WHAT THIS TASK INVOLVES:
Read the data below. Then repeat all of it exactly.

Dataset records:

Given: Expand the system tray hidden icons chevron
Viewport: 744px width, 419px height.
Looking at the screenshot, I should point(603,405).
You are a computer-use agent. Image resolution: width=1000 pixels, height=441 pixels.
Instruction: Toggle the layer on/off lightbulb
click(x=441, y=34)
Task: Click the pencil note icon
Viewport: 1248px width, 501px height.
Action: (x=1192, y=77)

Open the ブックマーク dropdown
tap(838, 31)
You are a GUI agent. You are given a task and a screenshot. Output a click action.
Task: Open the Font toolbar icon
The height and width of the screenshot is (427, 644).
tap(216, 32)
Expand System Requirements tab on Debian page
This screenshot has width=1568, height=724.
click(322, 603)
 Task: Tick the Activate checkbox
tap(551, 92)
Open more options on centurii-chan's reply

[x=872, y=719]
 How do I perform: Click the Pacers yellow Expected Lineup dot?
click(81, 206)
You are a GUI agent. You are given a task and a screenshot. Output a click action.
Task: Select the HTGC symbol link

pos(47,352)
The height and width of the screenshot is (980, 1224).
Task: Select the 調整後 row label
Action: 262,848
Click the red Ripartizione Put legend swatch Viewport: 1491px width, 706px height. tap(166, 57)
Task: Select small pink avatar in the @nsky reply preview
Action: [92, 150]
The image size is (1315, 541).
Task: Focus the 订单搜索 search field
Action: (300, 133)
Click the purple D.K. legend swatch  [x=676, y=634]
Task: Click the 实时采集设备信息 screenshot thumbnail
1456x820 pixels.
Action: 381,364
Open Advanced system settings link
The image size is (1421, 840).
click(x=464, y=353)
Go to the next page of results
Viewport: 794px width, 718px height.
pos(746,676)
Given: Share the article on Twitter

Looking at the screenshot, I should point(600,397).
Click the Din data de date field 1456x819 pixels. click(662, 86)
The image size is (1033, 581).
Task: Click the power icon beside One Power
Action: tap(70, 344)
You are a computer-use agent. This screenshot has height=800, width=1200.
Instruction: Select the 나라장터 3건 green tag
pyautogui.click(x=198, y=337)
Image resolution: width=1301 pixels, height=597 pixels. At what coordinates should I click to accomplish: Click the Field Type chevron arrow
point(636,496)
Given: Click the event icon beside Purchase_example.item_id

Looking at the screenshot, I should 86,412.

TASK OUTPUT:
Given: Expand the system tray hidden icons chevron
Viewport: 744px width, 419px height.
Looking at the screenshot, I should point(603,405).
You are a computer-use agent. Image resolution: width=1000 pixels, height=441 pixels.
Instruction: Toggle the layer on/off lightbulb
click(x=441, y=34)
Task: Click the pencil note icon
Viewport: 1248px width, 501px height.
Action: (x=1192, y=77)

Open the ブックマーク dropdown
tap(838, 31)
You are a GUI agent. You are given a task and a screenshot. Output a click action.
Task: Open the Font toolbar icon
The height and width of the screenshot is (427, 644).
tap(216, 32)
Expand System Requirements tab on Debian page
This screenshot has width=1568, height=724.
click(322, 603)
 Task: Tick the Activate checkbox
tap(551, 92)
Open more options on centurii-chan's reply

[x=872, y=719]
 How do I perform: Click the Pacers yellow Expected Lineup dot?
click(81, 206)
You are a GUI agent. You are given a task and a screenshot. Output a click action.
Task: Select the HTGC symbol link

pos(47,352)
The height and width of the screenshot is (980, 1224).
Task: Select the 調整後 row label
Action: 262,848
Click the red Ripartizione Put legend swatch Viewport: 1491px width, 706px height. tap(166, 57)
Task: Select small pink avatar in the @nsky reply preview
Action: [92, 150]
The image size is (1315, 541).
Task: Focus the 订单搜索 search field
Action: (300, 133)
Click the purple D.K. legend swatch  [x=676, y=634]
Task: Click the 实时采集设备信息 screenshot thumbnail
1456x820 pixels.
Action: 381,364
Open Advanced system settings link
The image size is (1421, 840).
click(x=464, y=353)
Go to the next page of results
Viewport: 794px width, 718px height.
pos(746,676)
Given: Share the article on Twitter

Looking at the screenshot, I should point(600,397).
Click the Din data de date field 1456x819 pixels. click(662, 86)
The image size is (1033, 581).
Task: Click the power icon beside One Power
Action: tap(70, 344)
You are a computer-use agent. This screenshot has height=800, width=1200.
Instruction: Select the 나라장터 3건 green tag
pyautogui.click(x=198, y=337)
Image resolution: width=1301 pixels, height=597 pixels. At what coordinates should I click to accomplish: Click the Field Type chevron arrow
point(636,496)
Given: Click the event icon beside Purchase_example.item_id

Looking at the screenshot, I should 86,412.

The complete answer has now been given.